Add a new access review in Hyperproof. See Adding an access review.

Link any controls satisfied by the access review to the access review. See Linking and unlinking objects for an access review.

Link any labels where you want to add proof generated by the access review. See Linking and unlinking objects for an access review.

Manually create and assign tasks for work related to the access review, such as gathering application user lists or providing screenshots to be used as additional proof. See Access review tasks and Adding a task to an access review.

Add a directory of people in your organization. The data in the directory is collated with the data in the user access lists to provide you with additional user information. You can add a directory of people by importing their data using a CSV file or a Hypersync. See Adding a directory.

Add a user access list for each application that is being reviewed. You can add user lists by importing the list using a CSV file or a Hypersync. See Adding an application user list.

Update reviewer, and sysadmin assignments. User access lists are assigned a default reviewer and sysadmin when they are created. If the directory of people contains the names and emails of direct managers, you can assign those managers as reviewers. If necessary, you can bulk assign an alternate reviewer and sysadmin to each user record. See Using direct managers as reviewers for user access and Bulk editing reviewers and sysadmins for an application user list.

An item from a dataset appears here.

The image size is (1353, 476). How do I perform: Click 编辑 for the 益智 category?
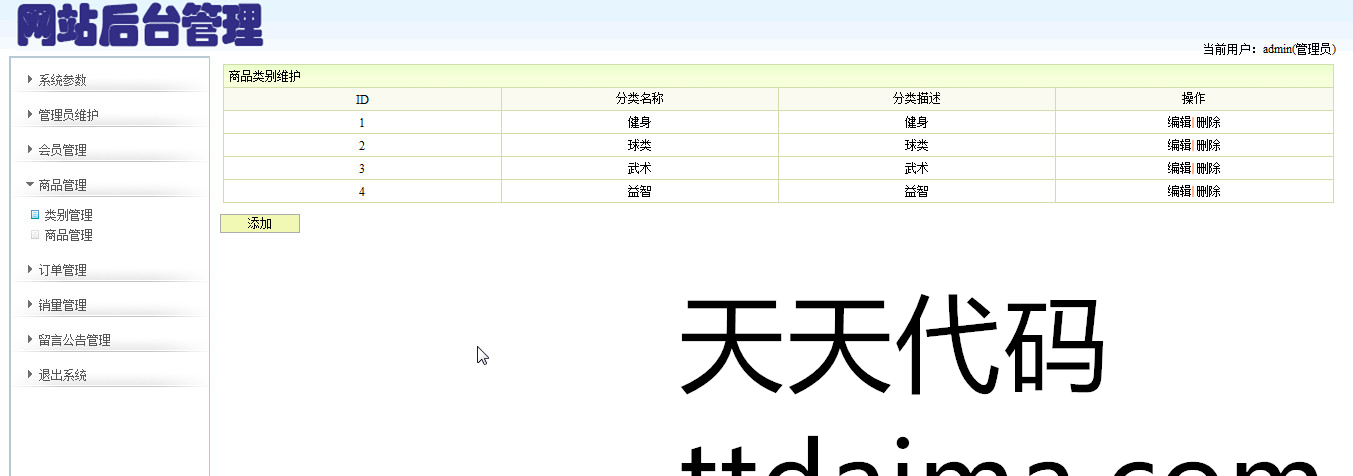point(1179,191)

Start your access review by updating the status to In progress on the Details tab or clicking the Launch review button on the Review tab.

At this point, Hyperproof begins calculating the percentage complete for your access review based on the total number of user access records that need to be reviewed. See Conducting an access review.

When the access review status is set to In Progress, Hyperproof creates review tasks for each reviewer. See Access review tasks.

Hyperproof sends assigned reviewers email notifications telling them that the access review has started with task links for their review tasks. See Access review email notifications and reminders.

Reviewers assess the user accounts assigned to them and mark whether the access should be maintained or changed. There may be multiple reviewers for an access review each with a different set of user accounts assigned to them. See Conducting an access review and Reviewing user access.

The day after the access review Application review due date, Hyperproof creates update tasks for each sysadmin. See Access review tasks.

Hyperproof sends notifications to assigned sysadmins telling them to start doing system updates with task links for their update and attestation tasks. See Access review email notifications and reminders.

Assigned sysadmins update user access in the source applications based on the information provided by the reviewers. There may be multiple sysadmins for an access review each with a different set of user accounts assigned to them. The System Administrator often does this for each application being reviewed.

Assigned sysadmins attest in Hyperproof that the changes to user access have been made or the changes requested were overridden for each user record with an access change request. See Attesting to user access updates.

Check the status of the user reviews by opening them on the Review tab. See Review tab for an access review.

After reviewing all user accounts, set the access review status to Complete. See Completing an access review.

Generate proof that the access review has been completed and automatically attach it to the access review. See Generating proof for an access review.

Manually attach any additional proof required. See Adding or removing proof for an access review.